Hilary: My statement did not exclude the reality of non-hearing or non-white people being served up as freaks in the entertainment industry. But the fact remains that the freaks are almost uniformly hearing.
Your statement, however sarcastic it may have been, holds more than true for me. It reminds me of that one scene in The Family Stone, where the deaf character Thad Stone is told at dinner by the mother of his hearing family, “You are more normal than any other…******* sitting at this table.” (Thanks to a participant at SeekGeo’s website for that citation.)
If hearing people can be freaks on television or in the newspaper, so can deaf people!
JS - love your comment. Thanks for adding it. It’s important to look at the bigger picture and see how the microcosm we’re looking at plays a role.
In regards to Marlee Matlin and the USA Today headline, while I’m not thrilled with it either, what made me squirm even more was the comment left to the on-line article by marc1 on the first page, where he says
“I hope Marlee proves me wrong but how is she going to do difficult ballroom and latin dances when she can’t even hear the music. It sounds dangerous to me for her to be attempting this show.”

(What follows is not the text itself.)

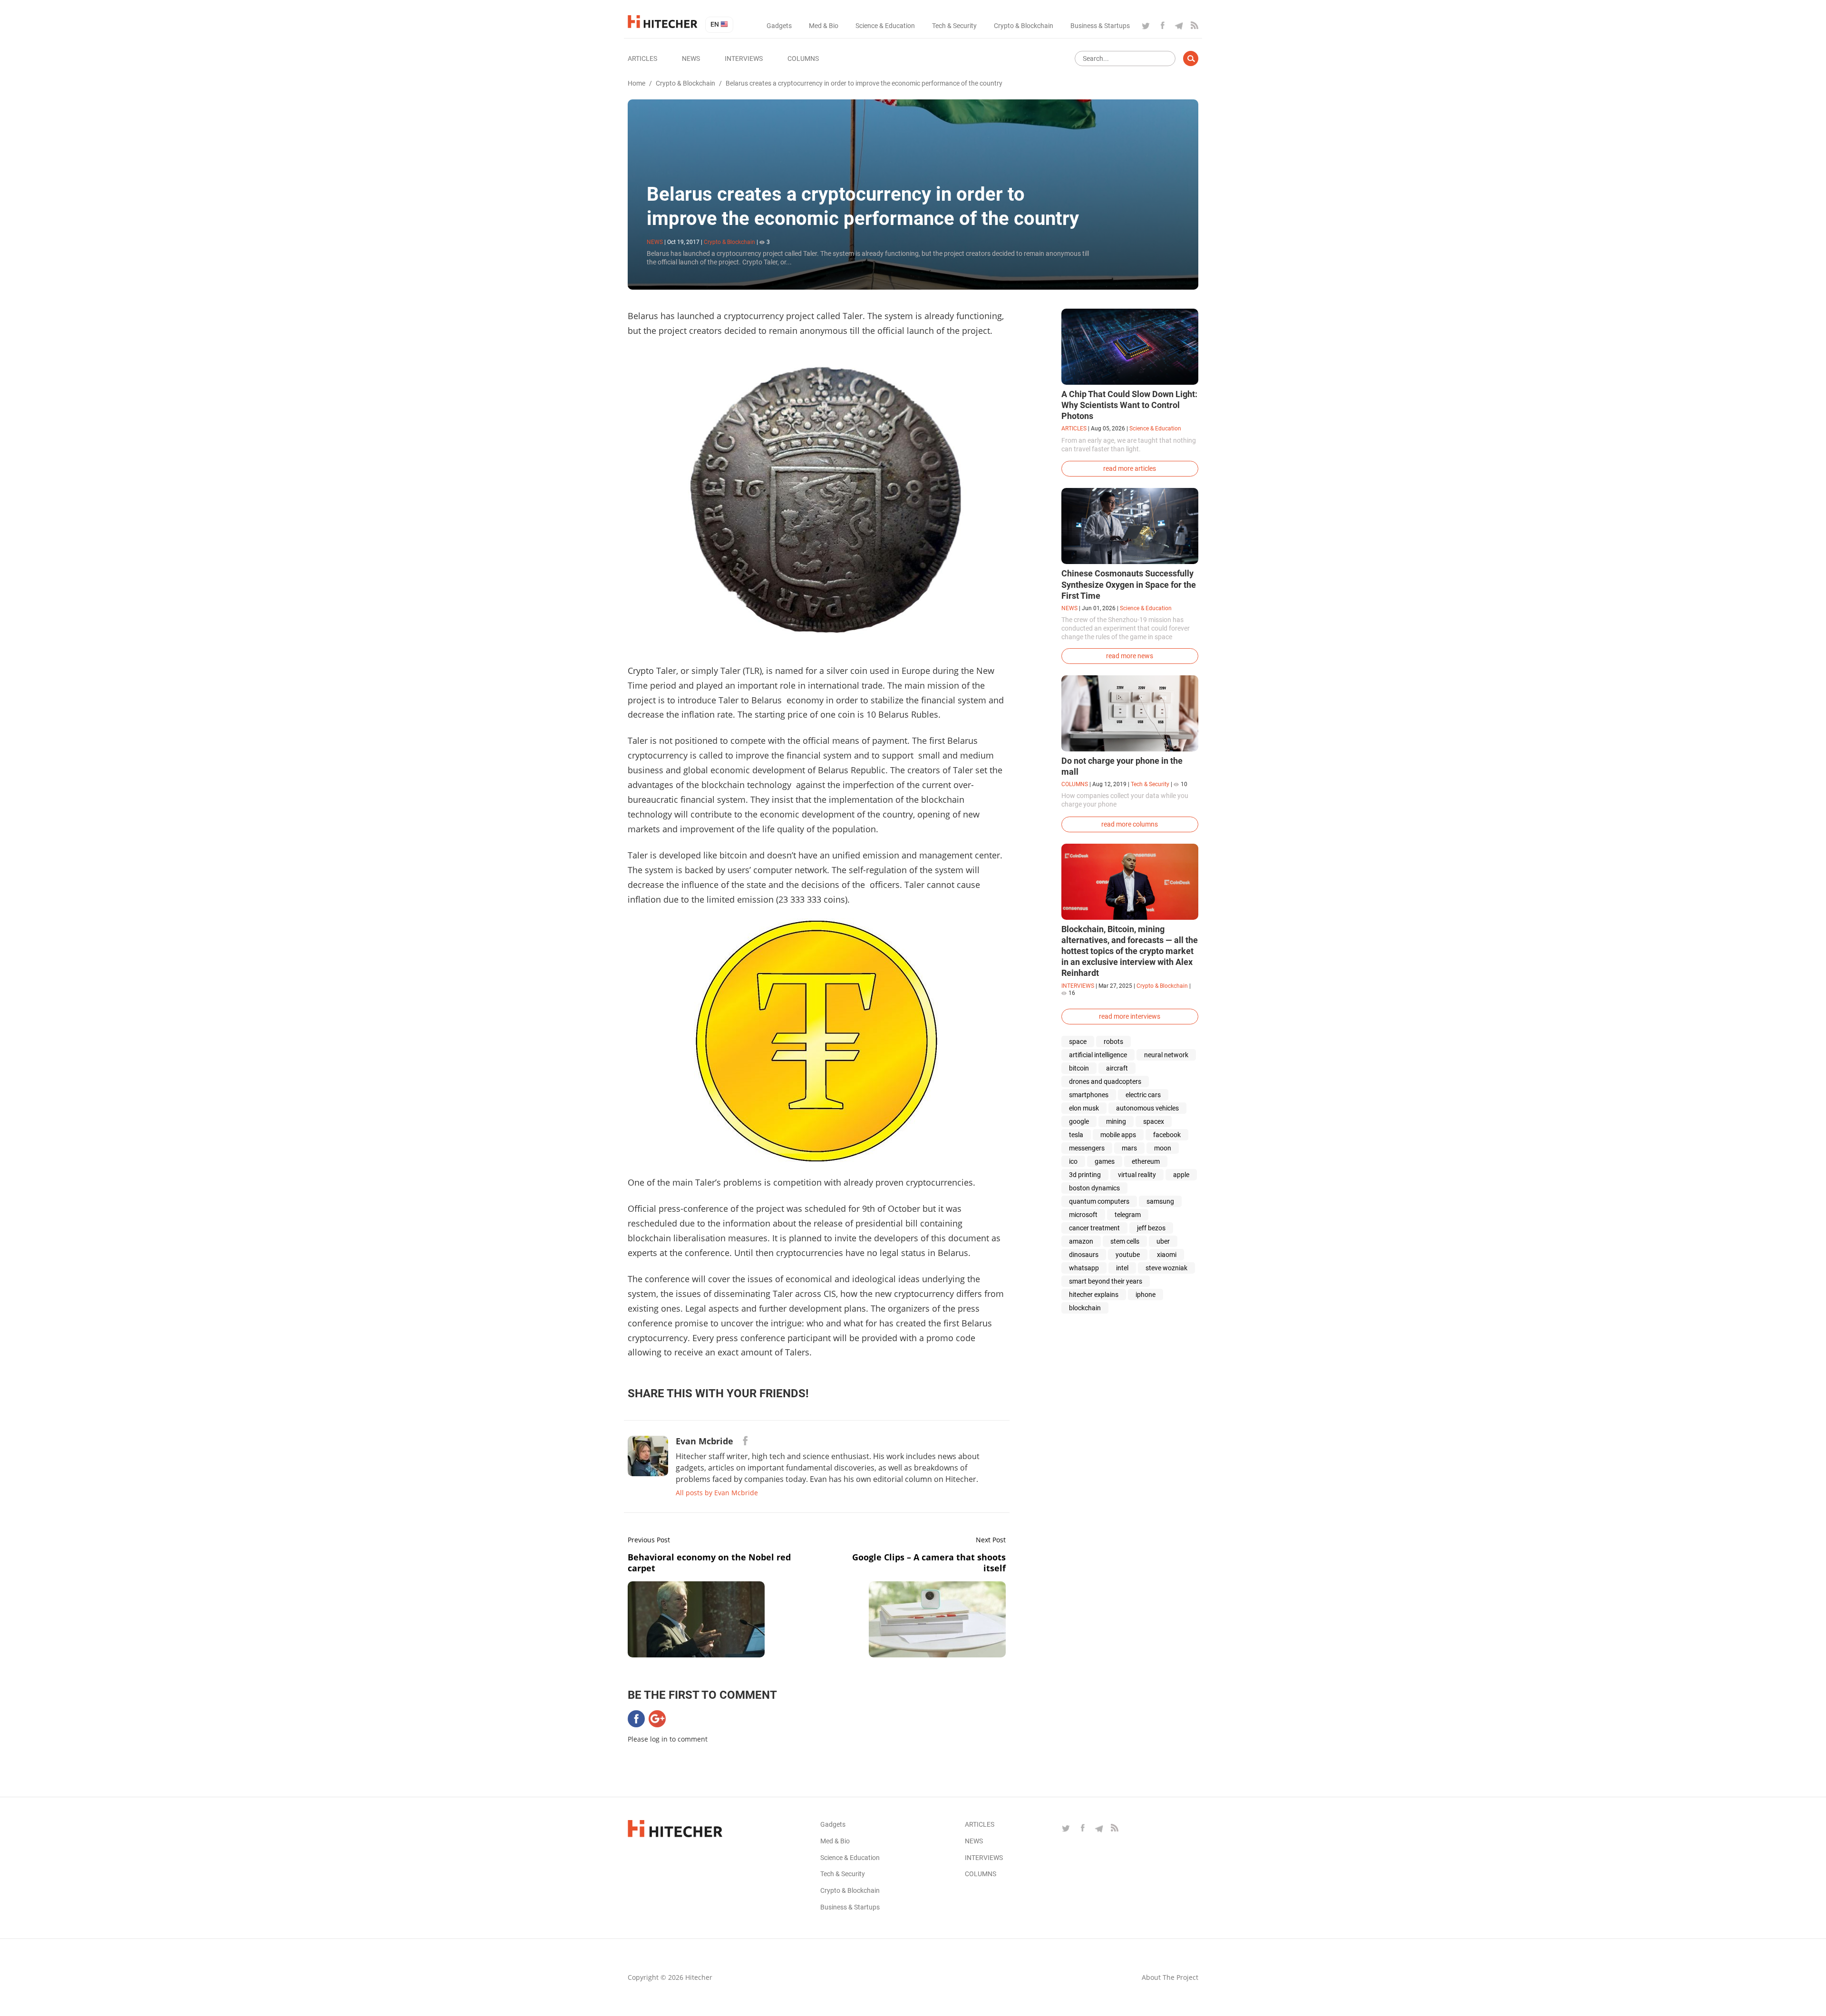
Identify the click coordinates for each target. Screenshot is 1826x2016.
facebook (1167, 1135)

Ohhh… so Deaf people dancing is supposed to be dangerous??? What about Deaf people skydiving, rock climbing, and walking on fire - all of which I have done at one time or the other?
And frankly, I agree with Marlee… walking down stairs in high heels in infinitely more dangerous than ballroom dancing.
grins. Well, if all else fails, I’m sure they’ll give Marlee a helmet or something.
If Christopher Reeve were alive, do you think he would be on the program, Dancing With the Stars?
Marlee Matlin is on the program for PC reasons as others have asserted.
a perfect example of crab theory at work, pulling down a deaf person who going on a dance show by the Deafs who can’t hack it in the real hearing world.